Early on, we encountered a couple of mud puddles that he thought we should go around instead of through. And I unwisely agreed that was an acceptable compromise. Things were cool after that, until we encountered a stream that we couldn’t go around, and Crossbo said we weren’t going through it, no way, not today.
While I know it’s not a good idea to ever let a horse win a battle, I decided the prudent course of action here was to pretend that this battle hadn’t started, rather than escalate it to the point where it obviously was a battle which I wasn’t going to win.
Instead, we went back to the previous mud puddles, and spend about an hour going back and forth through them, with gradually less reluctance. It would be nice to report that after that, we went back and splashed through the stream, but I decided to save that for another day, keeping in mind the concept that it’s always wise to end a ride on a positive note.
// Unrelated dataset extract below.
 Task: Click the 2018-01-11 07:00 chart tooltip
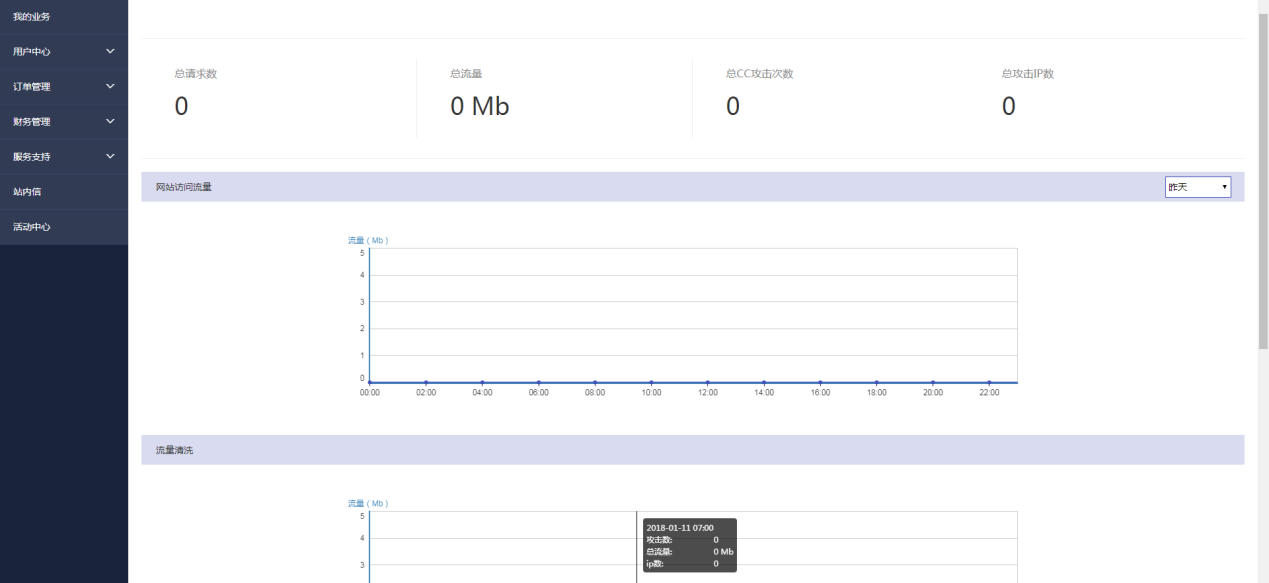[689, 545]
The rest of the day was even less exciting than walking back and forth through puddles, being spent attacking the dense growth of grass that grows faster than it can be cut in April. As the sun was setting, I did make one small concession to Derby Fever. I buzzed a patch of mint with the weedeater, and then stood in it inhaling the released aroma and swigging from a bottle of Pappy Van Winkle; the pure essence of mint julep without the sickly sweetness of the usual mixture. Then, since Derby Day is nominally about horses, I wandered out into the pasture with carrots, peppermints, hugs, and kisses for my three boys. They seemed to appreciate the attention and didn’t seem disappointed not to have a blanket of roses. I’m sure tomorrow’s newspaper will tell me who did get the roses; I don’t even care enough to try to find a website that would tell me now.